How to use HCIBench and achieve Best performance on vSAN ?

Here is a detailed guide on how we may approach ways to optimize a vSAN cluster to deliver best performance on a cluster and find your answers to your questions.

How do we assess vSAN performance ?

What can I expect from a specific hardware?

How best can we tweak vSAN clusters to achieve best performance ?

What are the tools which we can use to use to benchmark vSAN performance ?

I highly encourage you to go thru the guide for Deployment Guide for HCIBench before you read this blog about running HCIBench Tests .

I would like to write this guide in three sections .

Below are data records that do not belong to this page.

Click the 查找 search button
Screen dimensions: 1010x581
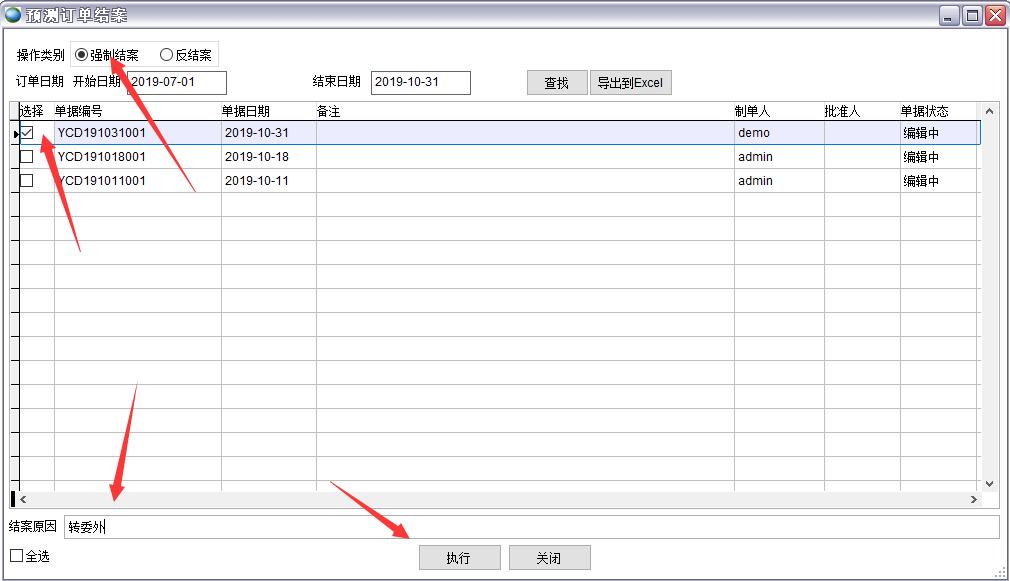click(x=556, y=83)
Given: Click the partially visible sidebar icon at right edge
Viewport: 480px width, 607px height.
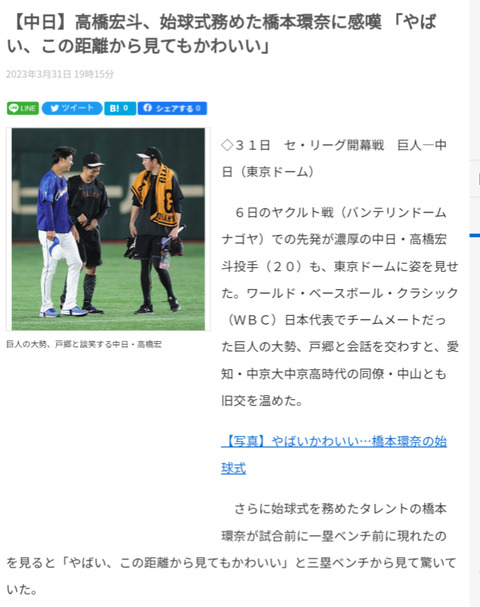Looking at the screenshot, I should click(478, 178).
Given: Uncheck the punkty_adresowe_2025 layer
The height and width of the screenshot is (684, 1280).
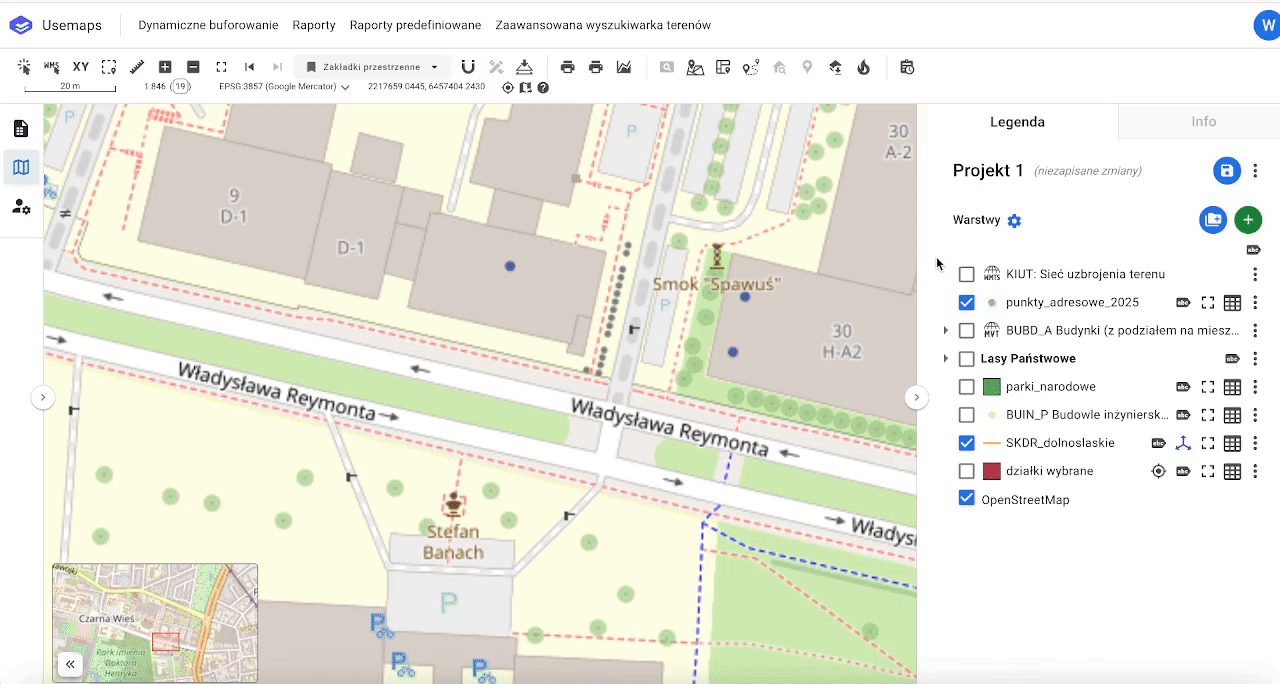Looking at the screenshot, I should 966,302.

Pre-requisite for the vSAN cluster before performing an sorts of benchmark tests and methodology
How to use HCIBench test with different parameter files to find the sweet-spot.
Result comparison between different tests and choosing an optimal SPBM and workload set .

Pre-Requisites

All-Green vSAN Configuration Health Checks
Please make sure that we are not seeing any sorts of health check failures under Cluster Monitor vSAN Health , this will avoid any sort of deviation due to H/W compatibility , driver& firmware for controllers/disks , unsupported controllers etc .
Never run Performance bench marking application when the cluster is already in production , This means that if there were running production vms in the cluster and if you start any benchmarking tests , this will lead to performance issues with the production VMs . Also the test results will not be accurate since cluster was already loaded with production VMs . If you would like to still run HCIBench on a production cluster , its recommended to power down all the VMs over maintenance window and then run HCIBench to get near accurate results .
Note* : Make sure write-buffer free % is greater than 90% before you run a test .

Methodology

To achieve a satisfactory vSAN performance results , one must be aware of what kind of applications this cluster is expected to run , the type of drives used and have a reasonable expectations which will result in a satisfactory result .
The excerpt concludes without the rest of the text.